![]()
Una alianza con Putin podría disminuir los conflictos en Europa del Este y facilitar acuerdos energéticos, dado que Rusia es un importantísimo proveedor de gas y petróleo.
Por Lucio Martínez Pereda | 28/01/2025
Que no nos coja el futuro que saldrá de este cambio histórico con el pie cambiado. A Europa le toca cambiar de Aliado. Es el momento de buscar protección en Rusia contra Trump. El fantasma del comunismo del que se tenia que proteger Europa ha sido sustituido por un enemigo real: la ultraderecha que patrocina Trump.
Una alianza con Putin podría disminuir los conflictos en Europa del Este y facilitar acuerdos energéticos, dado que Rusia es un importantísimo proveedor de gas y petróleo. Europa podría reducir su dependencia de EE. UU. y la OTAN, ganando mayor autonomía geopolítica. A Europa se le abriría el acceso a mercados emergentes: fortalecer lazos con Rusia abriría oportunidades económicas en Eurasia y Asia Central.
Las ventajas energéticas de esta alianza con Rusia serían varias. Europa podría priorizar acuerdos a largo plazo con Rusia para garantizar un flujo constante de gas y petróleo, reduciendo la volatilidad de precios y riesgos de cortes. La UE podría ajustar sus objetivos de descarbonización, integrando más gradualmente las renovables mientras aprovecha los recursos fósiles rusos como transición. Con la creación de una Infraestructura energética conjunta se podrían desarrollar nuevos gasoductos o redes energéticas que fortalezcan la interdependencia y optimicen el transporte de energía.
Rusia y Europa podrían desarrollar proyectos conjuntos en energía eólica, solar e hidrógeno verde, aprovechando la experiencia europea en renovables y los recursos naturales rusos. Las renovables contribuirían a cumplir los objetivos climáticos europeos dentro del marco del Pacto Verde.
Una alianza europea con Rusia como gran exportador de cereales y fertilizantes tendría un impacto muy positivo en la producción agrícola europea.
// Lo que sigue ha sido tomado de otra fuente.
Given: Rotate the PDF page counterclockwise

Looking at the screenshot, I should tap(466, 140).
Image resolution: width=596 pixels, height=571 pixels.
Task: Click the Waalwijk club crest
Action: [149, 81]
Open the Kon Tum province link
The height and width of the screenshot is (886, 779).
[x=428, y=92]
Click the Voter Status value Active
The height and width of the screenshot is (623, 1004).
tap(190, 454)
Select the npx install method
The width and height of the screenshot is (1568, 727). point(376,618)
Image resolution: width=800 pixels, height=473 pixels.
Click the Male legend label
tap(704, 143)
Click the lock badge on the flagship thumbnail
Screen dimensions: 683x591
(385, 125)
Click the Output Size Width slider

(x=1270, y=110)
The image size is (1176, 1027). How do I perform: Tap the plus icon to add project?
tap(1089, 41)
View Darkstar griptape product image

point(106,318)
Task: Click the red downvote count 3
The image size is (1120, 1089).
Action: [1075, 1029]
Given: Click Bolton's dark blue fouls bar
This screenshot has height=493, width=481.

Se podría reducir el precio de los productos agrícolas sin disminuir los beneficios económicos de los agricultores. Rusia es uno de los principales proveedores mundiales de trigo, cebada y fertilizantes como la urea y el amonio, esenciales para la seguridad alimentaria. Actualmente, cubre más del 30% de las necesidades de fertilizantes de Europa: pasar al 50% o el 60% reduciría costos y garantizaría insumos más baratos para la agricultura de la UE.
Una alianza con Rusia liberaría a Europa de tener que gastar el 5% de su PIB en armamento. Ese dinero se destinaría a aumentar la fortaleza del Estado del bienestar y protegernos, en consecuencia, de las victorias electorales de la ultraderecha, más factibles de producirse en Estados que han reducido sus gastos destinados al Bienestar.